Even in the dense, walkable neighborhoods, decent food shopping and travel to work anywhere but downtown are very difficult without a car. You can’t blame people for wanting one, and once you have one, the easiest thing is to use it for every trip.
Indeed, driving around here really is easy! Congestion and parking hassles are zilch compared to the big cities up and down I-95.
This culture will be hard to change, but here’s how. Streetcars.
The novelty is the key. New streetcars will not be loaded with the cultural baggage of the bus. Plus, the difference is more than cultural. Rail is simply a nicer ride. Show me someone who poo-poos the value of investing in rail transit because buses are cheaper and I will show you someone who has almost never ridden either and has no intention of giving up their own car.
There are people who can afford to choose, who now choose car over bus, but who will choose rail over car. This is how the transformation of Rhode Island’s travel and settlement patterns will begin to change.
The lack of intermodal connections in our public transit system also discourages use. Everybody acknowledges it but nothin’s doin. Think about how much easier it would be to pitch commuter rail to Kingstonites traveling to PVD if they didn’t have to walk from the train station to Kennedy Plaza. Hub-and-spokes gotta go.
Just from an immediate practical standpoint, it is pretty damn scary out there if you aren’t in a car. Providence may have the core of a colonial walking city, but that just makes it all the more terrifying to walk or bike around here. Cars just don’t fit in the downcity. With all those narrow non-connecting streets and blind corners, having 3000 pounds of high-speed steel armor almost seems like a rational decision so long as everyone else is doing it.
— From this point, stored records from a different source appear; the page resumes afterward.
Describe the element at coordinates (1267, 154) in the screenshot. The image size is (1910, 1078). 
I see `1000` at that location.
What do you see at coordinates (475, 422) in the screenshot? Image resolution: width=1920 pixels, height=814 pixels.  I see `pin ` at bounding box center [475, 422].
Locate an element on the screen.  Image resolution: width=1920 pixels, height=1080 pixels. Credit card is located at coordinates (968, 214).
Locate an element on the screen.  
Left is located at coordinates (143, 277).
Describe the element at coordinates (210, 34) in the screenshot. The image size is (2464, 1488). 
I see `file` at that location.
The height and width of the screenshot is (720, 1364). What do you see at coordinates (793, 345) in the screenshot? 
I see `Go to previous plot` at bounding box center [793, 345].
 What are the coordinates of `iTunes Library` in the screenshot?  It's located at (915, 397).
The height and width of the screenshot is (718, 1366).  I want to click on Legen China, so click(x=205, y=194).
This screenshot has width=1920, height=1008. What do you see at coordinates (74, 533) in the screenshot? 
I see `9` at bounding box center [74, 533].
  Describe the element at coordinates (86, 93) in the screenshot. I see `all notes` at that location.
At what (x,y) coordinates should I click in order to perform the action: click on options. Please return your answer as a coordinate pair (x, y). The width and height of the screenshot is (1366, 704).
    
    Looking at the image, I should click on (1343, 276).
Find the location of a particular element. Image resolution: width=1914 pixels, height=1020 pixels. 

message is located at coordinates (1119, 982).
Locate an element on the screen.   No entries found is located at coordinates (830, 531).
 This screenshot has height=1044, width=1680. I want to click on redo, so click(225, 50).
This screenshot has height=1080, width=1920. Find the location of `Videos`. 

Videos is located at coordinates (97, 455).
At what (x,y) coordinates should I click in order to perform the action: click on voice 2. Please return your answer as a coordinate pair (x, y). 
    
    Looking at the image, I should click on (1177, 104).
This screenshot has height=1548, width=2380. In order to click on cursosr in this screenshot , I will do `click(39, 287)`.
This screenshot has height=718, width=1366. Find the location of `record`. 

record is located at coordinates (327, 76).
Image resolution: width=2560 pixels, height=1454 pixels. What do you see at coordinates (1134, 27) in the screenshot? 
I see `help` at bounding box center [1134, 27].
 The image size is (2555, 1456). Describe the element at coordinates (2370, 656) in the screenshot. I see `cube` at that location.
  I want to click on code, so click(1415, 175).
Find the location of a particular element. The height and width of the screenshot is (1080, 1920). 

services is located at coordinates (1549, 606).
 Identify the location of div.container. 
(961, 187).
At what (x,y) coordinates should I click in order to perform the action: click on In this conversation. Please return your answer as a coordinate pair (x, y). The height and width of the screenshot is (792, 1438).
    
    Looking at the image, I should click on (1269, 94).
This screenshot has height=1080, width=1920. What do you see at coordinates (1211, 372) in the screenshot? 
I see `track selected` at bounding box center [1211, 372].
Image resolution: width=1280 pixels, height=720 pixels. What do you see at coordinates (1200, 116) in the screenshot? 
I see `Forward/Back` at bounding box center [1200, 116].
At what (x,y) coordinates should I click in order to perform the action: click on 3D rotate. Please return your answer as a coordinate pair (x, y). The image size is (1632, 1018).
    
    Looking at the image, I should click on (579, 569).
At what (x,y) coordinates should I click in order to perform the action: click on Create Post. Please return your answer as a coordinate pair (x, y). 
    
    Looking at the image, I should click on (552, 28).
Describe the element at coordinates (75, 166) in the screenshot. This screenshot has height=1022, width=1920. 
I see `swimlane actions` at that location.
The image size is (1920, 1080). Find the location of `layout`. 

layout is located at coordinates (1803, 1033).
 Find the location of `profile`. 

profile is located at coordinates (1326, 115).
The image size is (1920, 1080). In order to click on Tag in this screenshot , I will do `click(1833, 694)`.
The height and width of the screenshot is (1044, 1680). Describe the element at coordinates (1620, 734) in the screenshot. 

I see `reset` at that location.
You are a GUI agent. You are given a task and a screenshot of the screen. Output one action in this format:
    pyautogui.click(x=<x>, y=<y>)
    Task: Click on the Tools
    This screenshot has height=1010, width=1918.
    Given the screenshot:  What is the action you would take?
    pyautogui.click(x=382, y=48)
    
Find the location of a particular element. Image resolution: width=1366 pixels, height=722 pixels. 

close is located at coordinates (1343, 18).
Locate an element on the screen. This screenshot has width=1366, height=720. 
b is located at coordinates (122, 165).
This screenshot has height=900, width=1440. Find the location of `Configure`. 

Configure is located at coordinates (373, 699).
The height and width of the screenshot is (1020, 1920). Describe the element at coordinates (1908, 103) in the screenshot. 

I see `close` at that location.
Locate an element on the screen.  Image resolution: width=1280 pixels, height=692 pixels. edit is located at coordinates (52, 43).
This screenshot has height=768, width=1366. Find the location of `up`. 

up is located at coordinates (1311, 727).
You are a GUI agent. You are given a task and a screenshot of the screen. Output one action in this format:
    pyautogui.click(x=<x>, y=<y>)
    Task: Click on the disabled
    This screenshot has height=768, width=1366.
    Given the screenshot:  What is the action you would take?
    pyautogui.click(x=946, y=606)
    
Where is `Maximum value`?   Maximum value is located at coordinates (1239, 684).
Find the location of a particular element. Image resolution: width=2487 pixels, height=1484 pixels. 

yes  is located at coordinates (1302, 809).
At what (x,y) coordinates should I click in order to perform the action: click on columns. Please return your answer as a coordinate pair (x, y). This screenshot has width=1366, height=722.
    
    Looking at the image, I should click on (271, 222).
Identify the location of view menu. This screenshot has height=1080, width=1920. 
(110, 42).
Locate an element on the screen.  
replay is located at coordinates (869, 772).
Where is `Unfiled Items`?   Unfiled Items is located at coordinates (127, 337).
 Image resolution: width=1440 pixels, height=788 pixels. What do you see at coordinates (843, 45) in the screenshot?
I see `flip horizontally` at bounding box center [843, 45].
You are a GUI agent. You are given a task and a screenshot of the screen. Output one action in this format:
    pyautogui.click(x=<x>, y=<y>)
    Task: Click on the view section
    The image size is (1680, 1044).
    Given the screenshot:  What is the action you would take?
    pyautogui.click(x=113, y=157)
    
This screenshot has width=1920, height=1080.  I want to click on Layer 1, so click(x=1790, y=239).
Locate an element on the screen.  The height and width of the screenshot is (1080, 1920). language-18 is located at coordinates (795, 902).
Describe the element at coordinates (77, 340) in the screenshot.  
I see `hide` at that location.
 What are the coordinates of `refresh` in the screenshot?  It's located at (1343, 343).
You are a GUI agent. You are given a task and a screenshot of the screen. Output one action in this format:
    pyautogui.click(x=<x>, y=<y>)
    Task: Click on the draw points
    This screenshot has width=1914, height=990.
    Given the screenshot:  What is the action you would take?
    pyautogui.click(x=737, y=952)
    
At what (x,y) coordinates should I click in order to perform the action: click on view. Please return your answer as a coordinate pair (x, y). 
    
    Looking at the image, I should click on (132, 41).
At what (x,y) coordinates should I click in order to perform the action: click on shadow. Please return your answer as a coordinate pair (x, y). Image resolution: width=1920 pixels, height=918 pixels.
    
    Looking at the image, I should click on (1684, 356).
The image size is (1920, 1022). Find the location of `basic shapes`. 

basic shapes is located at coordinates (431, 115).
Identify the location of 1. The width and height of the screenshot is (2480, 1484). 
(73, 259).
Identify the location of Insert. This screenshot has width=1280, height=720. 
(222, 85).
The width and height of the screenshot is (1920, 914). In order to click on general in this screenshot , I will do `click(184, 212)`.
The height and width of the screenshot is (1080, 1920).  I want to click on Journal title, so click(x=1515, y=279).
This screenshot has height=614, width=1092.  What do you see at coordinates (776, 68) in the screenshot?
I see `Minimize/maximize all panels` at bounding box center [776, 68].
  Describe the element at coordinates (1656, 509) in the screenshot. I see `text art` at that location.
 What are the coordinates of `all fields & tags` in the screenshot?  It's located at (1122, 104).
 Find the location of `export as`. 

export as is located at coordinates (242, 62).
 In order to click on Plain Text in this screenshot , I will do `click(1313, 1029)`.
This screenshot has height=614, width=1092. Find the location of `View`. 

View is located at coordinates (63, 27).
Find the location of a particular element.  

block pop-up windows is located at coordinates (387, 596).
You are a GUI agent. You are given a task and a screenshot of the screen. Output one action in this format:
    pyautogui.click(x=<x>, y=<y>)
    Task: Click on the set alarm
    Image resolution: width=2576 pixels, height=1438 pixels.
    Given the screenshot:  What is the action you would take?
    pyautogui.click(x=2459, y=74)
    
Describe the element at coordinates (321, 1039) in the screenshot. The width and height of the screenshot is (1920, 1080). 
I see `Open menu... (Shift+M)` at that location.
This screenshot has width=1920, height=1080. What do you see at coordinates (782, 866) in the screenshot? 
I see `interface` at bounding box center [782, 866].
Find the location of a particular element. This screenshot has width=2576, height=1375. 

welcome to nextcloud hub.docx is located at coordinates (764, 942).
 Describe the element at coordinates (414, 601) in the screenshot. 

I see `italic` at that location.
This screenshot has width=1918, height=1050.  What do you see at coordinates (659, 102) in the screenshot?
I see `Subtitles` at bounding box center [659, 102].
Loving the anti-car theme today. Really.
Andrew hit the nail on the head for the most part. However, as someone who does use the bus on occasion (no bus route to work from my house, but I do take it downtown at certain times) and someone whose wife uses it daily, I will say that the bus is not necessarily a friendly happy ride. It might be safe for the most part, but you’ve got loud obnoxious kids riding it, fooling around swearing and causing a ruckus. You’ve got people who don’t have any respect for anyone but themselves. You’ve got people who just don’t know how to shower regularly.
I suppose it depends on the the bus route. The route by PC isn’t bad because it’s mostly PC students (though they fall under the loud and occasionally disrespectful categories). The Chalkstone route is full of loud, obnoxious teenagers who generally won’t even get out of their seat to allow an elderly person to sit.
I can understand why people don’t like taking the bus. There is a stigma to it, and on some routes, the stereotype of the average bus rider is true. My wife doesn’t like taking the bus anymore (we used to live off Atwells and it was a much nicer ride for her). She came here via Boston and Philly where she rode the bus all the time to get to work/school.
Certain bus routes are also crowded. That’s a problem easily fixed by adding more buses to spread out the people. There’s also the issue that RIPTA is plagued by lateness. I’ve had buses just never come. I’ve seen 2 buses right after each other. I know that there’s the issue of traffic in the city and buses can break down, but there’s gotta be a way to prevent some of the issues.
Gotta give RIPTA credit though. Even with all of those challenges, RIPTA ridership has increased by 46.90%, exceeding the national average of over 18% by quite a large margin. This is per the National Transit Database (see below).
Sorry. Forgot to qualify that this percentage increase is between 1998 and 2007.
Oh Maz, those figures can’t be accurate. I think Pittsburgh is the #1 city, don’t you?